TASK DETAILS:
Repeat exactly the lines from the line containing "Image resolution: width=1472" through the last line of the records below, inclusive, and nothing else.

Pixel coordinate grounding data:

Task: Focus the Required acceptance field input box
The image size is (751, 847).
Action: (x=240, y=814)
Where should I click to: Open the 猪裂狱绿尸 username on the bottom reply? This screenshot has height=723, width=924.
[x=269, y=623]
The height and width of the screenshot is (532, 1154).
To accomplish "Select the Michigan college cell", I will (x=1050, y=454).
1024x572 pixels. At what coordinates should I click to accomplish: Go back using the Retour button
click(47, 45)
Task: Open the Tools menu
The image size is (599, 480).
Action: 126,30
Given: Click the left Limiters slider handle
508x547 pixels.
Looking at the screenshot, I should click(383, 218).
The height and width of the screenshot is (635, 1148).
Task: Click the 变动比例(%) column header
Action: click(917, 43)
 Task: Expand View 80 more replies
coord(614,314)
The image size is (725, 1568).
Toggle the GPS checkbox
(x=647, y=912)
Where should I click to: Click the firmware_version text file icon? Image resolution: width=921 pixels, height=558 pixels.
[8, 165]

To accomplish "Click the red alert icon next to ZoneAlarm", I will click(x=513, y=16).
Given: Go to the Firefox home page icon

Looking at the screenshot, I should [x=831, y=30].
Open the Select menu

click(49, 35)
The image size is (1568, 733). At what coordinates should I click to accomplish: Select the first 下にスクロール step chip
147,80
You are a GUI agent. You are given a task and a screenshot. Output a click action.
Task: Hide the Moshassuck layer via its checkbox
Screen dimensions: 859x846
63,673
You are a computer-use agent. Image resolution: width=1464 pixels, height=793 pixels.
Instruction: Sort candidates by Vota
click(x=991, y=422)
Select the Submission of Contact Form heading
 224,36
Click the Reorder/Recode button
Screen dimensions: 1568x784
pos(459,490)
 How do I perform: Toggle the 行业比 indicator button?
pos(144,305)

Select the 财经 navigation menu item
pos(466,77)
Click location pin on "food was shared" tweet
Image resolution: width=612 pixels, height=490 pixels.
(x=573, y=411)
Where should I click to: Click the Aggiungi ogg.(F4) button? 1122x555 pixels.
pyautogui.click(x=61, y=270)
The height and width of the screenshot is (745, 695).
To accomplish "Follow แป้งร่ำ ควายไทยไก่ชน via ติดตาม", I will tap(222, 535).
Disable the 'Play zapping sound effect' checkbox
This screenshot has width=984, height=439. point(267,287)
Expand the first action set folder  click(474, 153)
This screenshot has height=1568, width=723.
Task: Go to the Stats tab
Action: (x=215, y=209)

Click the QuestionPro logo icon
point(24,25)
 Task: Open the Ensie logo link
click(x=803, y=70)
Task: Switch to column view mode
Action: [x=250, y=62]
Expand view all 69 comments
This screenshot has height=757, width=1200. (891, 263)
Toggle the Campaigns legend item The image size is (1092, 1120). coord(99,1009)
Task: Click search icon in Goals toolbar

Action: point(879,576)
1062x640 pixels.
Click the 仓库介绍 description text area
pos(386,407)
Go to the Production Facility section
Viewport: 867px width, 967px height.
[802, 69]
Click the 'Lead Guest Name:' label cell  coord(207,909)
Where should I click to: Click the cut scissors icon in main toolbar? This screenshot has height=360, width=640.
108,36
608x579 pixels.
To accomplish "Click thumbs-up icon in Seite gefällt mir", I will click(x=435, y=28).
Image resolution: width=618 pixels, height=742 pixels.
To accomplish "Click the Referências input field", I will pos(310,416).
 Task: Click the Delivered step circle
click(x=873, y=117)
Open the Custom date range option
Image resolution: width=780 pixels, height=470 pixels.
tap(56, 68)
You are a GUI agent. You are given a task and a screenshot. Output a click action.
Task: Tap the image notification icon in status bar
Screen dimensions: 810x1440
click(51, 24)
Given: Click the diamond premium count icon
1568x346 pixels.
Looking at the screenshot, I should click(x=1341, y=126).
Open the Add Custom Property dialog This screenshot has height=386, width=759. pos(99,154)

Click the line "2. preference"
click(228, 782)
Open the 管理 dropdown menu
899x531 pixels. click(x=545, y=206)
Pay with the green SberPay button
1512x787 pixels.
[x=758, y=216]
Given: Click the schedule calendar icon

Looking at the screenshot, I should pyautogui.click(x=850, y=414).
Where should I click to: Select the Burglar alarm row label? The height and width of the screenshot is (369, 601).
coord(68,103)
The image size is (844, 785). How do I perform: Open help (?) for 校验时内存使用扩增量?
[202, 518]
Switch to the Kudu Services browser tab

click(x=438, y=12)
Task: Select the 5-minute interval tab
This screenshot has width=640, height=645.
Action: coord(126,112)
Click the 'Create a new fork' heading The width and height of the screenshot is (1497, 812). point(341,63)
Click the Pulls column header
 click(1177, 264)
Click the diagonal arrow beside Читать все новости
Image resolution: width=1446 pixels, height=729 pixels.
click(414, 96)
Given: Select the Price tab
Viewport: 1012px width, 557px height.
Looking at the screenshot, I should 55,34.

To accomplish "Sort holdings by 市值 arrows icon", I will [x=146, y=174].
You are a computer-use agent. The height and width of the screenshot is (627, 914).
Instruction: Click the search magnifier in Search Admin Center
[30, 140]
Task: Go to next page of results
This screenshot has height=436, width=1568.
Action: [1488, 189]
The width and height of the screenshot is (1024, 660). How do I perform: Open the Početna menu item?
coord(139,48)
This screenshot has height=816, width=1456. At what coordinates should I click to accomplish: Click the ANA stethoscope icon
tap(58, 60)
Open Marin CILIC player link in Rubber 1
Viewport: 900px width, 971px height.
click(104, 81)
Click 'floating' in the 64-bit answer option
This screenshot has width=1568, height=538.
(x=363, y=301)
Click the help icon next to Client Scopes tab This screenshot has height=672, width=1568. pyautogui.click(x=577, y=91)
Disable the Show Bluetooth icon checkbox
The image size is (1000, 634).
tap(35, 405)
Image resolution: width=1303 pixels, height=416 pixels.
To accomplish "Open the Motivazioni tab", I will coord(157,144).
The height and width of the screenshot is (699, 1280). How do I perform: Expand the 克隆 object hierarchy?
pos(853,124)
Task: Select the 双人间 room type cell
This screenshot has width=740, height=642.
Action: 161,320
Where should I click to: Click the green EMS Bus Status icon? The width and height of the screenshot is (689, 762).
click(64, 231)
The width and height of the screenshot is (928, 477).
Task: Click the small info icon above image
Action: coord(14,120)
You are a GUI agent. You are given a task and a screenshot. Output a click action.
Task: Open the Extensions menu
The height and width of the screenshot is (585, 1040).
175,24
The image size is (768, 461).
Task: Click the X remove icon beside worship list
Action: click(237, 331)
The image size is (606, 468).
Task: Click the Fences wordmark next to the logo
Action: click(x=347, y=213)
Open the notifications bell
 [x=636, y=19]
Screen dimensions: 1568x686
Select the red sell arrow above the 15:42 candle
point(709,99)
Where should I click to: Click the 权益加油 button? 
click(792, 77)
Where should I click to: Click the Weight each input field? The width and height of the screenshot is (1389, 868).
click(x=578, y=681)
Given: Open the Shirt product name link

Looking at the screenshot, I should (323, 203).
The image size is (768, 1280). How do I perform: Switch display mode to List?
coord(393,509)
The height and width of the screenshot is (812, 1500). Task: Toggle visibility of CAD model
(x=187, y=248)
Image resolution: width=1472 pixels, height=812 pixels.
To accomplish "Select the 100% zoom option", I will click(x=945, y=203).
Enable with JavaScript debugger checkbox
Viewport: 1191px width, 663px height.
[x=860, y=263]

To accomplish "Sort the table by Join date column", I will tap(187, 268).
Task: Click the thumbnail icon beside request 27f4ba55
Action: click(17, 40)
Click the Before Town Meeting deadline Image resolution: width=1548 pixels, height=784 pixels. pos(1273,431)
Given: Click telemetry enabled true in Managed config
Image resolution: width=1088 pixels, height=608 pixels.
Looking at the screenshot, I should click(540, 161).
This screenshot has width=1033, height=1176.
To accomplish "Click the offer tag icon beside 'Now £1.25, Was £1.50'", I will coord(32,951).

SOLUTION BELOW:
Image resolution: width=1472 pixels, height=812 pixels.
To accomplish "Select the 100% zoom option", I will click(x=945, y=203).
Enable with JavaScript debugger checkbox
Viewport: 1191px width, 663px height.
[x=860, y=263]

To accomplish "Sort the table by Join date column", I will tap(187, 268).
Task: Click the thumbnail icon beside request 27f4ba55
Action: click(17, 40)
Click the Before Town Meeting deadline Image resolution: width=1548 pixels, height=784 pixels. pos(1273,431)
Given: Click telemetry enabled true in Managed config
Image resolution: width=1088 pixels, height=608 pixels.
Looking at the screenshot, I should click(540, 161).
This screenshot has width=1033, height=1176.
To accomplish "Click the offer tag icon beside 'Now £1.25, Was £1.50'", I will coord(32,951).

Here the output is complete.